Squiz incident

Network Issues in the AU DC

Major Resolved View vendor source →

Squiz experienced a major incident on January 14, 2025 affecting Squiz Cloud Hosted Instances, lasting 1h 11m. The incident has been resolved; the full update timeline is below.

Started
Jan 14, 2025, 03:03 PM UTC
Resolved
Jan 14, 2025, 04:14 PM UTC
Duration
1h 11m
Detected by Pingoru
Jan 14, 2025, 03:03 PM UTC

Affected components

Squiz Cloud Hosted Instances

Update timeline

  1. investigating Jan 14, 2025, 03:03 PM UTC

    We are currently witnessing intermittent network issues with one of our transit providers in the AU. We’ll continue to investigate the situation and provides updates as soon as possible.

  2. investigating Jan 14, 2025, 03:03 PM UTC

    We are continuing to investigate this issue.

  3. monitoring Jan 14, 2025, 03:40 PM UTC

    A fix has been implemented and services are restored. We are currently still monitoring the situation.

  4. resolved Jan 14, 2025, 04:14 PM UTC

    This incident has been resolved and all services are up and running

  5. postmortem Jan 15, 2025, 02:44 PM UTC

    **Summary** Several AU customers experienced website degradation between Jan 14, 2025, 23:47 AEST - Jan 15, 2025, 1:40 AEST. Squiz identified operational issues with one of our third party network providers. This had a negative effect on Matrix and Funnelback services in the AU, leading to search function disruptions, latency for several customers and some 504 errors. On January the 15th, at 19:51 AEST, during a scheduled maintenance window there was a further observed degradation of service.

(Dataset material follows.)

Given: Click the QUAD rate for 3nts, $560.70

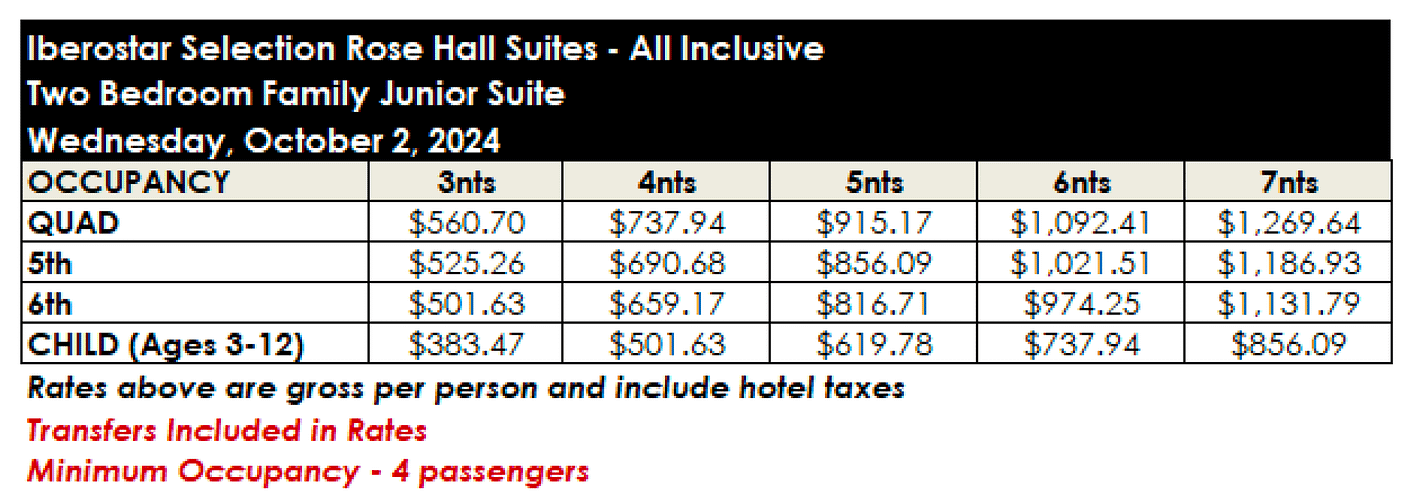Looking at the screenshot, I should (465, 223).
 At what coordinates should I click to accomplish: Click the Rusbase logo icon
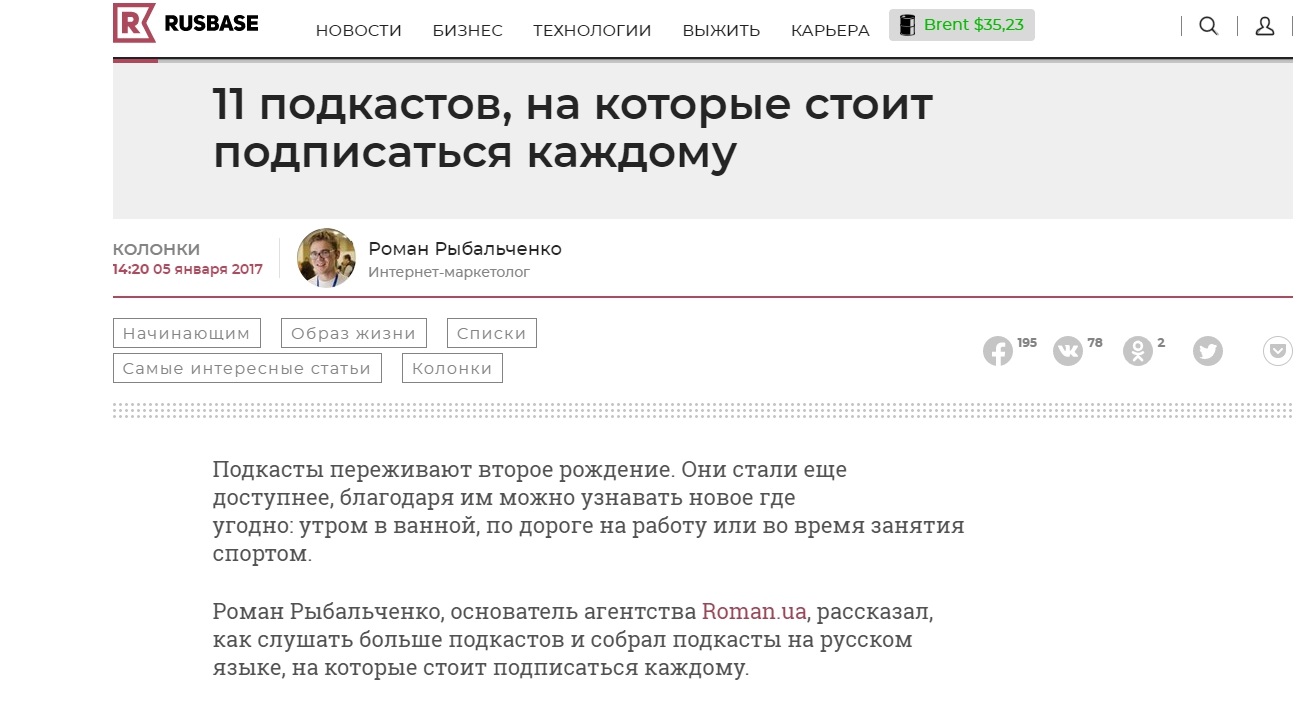pos(134,23)
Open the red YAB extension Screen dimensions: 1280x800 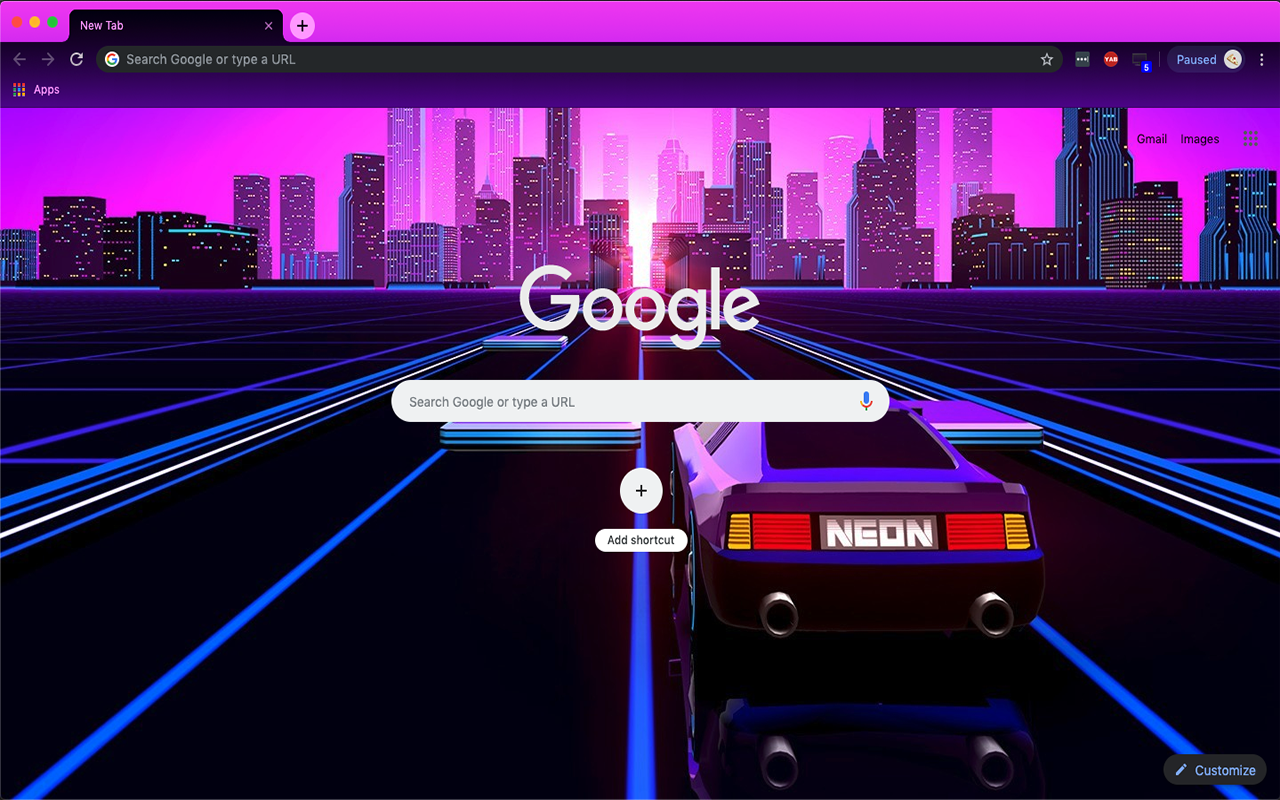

This was a re-occurrence of the same issue. ### **Customer Impact** A small subset of AU Customers experienced delays in search results when attempting to utilise the Funnelback search and web functions, as well as some more 504 service outages. ### **Issue, Resolution and Mitigation** We experienced concurrent intermittent traffic loss to/from NTT in both our Sydney and Melbourne DCs. The traffic loss was severe enough to trigger automatic rerouting of Ingress traffic to a different Transit provider. Because the packet loss was intermittent, this rerouting process resolved, then repeated several times. We intervened manually to force the exclusive use of a different Transit Provider in Sydney. This partially mitigated the issue, but it took some time for routing to fully recover. This also affected some of our internal observability systems. Once the NTT transit was stable, we reverted our mitigations to restore full redundant service.